Give him space for now. When you feel ready, reach out calmly and see how he responds.
As a Cancerian man who has been through a breakup, I can say that we tend to take breakups very seriously.
We’re deeply emotional and often have a difficult time moving on from a relationship.
It’s important to give us time and space to process our emotions, and avoid pressuring us to move on too quickly.
Thanks for sharing your perspective. Giving space and time after a breakup is important. Take care.
One of the things that makes it particularly difficult for Cancer men to move on after a breakup is their tendency to hold on to the past.
They may find themselves dwelling on memories of their former partner, and even romanticizing the relationship.
It’s important to be patient with them as they work through these emotions.
Thank you for highlighting this. It’s important to understand and support Cancer men as they navigate through their emotions.
Another challenge for Cancer men after a breakup is their fear of being alone. They crave deep emotional connections and can feel lost without a partner.
It’s important to remind them that they’re capable of finding love again and that being single can be a time for growth and self-discovery.
Thanks for sharing this insight. Reminding Cancer men of their strength and potential for love is important during tough times.
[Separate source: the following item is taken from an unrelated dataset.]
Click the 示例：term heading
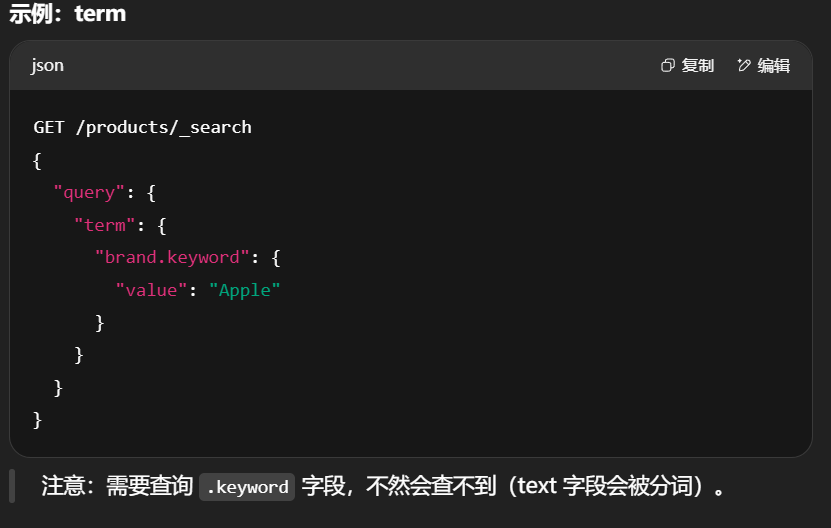The image size is (831, 528). (x=68, y=14)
Cancer men can also struggle with feelings of guilt and self-blame after a breakup. They may question what they did wrong or blame themselves for the relationship ending. It’s important to offer support and remind them that breakups are a normal part of life and not necessarily anyone’s fault.
Supporting Cancer men through guilt and self-blame is crucial. Reminding them it’s normal and not their fault helps them heal. Thank you.
Ultimately, what Cancer men need most after a breakup is understanding and compassion.
They’re deeply emotional and sensitive individuals who need time and space to process their feelings.
By offering support and empathy, you can help them move on from a breakup and find happiness again.
Thanks for sharing. Cancer men truly appreciate understanding and compassion post-breakup. Supporting their emotional journey helps them heal and find happiness again.
my cancer man and i have been through a few break ups and this one was different he blocked and deleted me and broke up with me over text and said he doesnt want to talk about it. I havent messaged him and I have given him space i dont know if it is over for good
Give him the space he asked for. Sometimes time apart can bring clarity. Take care of yourself in the meantime.
My cancerian husband and I are Islamic married almost 4 years he keeps breaking up and blocking me the last time was few days ago out of nowhere he was so angry at me told me I’m so rude and really hurt me bad I’m a Aries and he is normally a gentleman the most loving man I ever known and makes me feel a queen so I am deeply 💔I tried to apologise but keep getting blocked it kills me the pain I cry so much I miss him bad and not the first time he done it either I don’t know what to do
I’m sorry to hear about your situation. It sounds really tough. Maybe giving him some space for now could help. Take care of yourself in the meantime.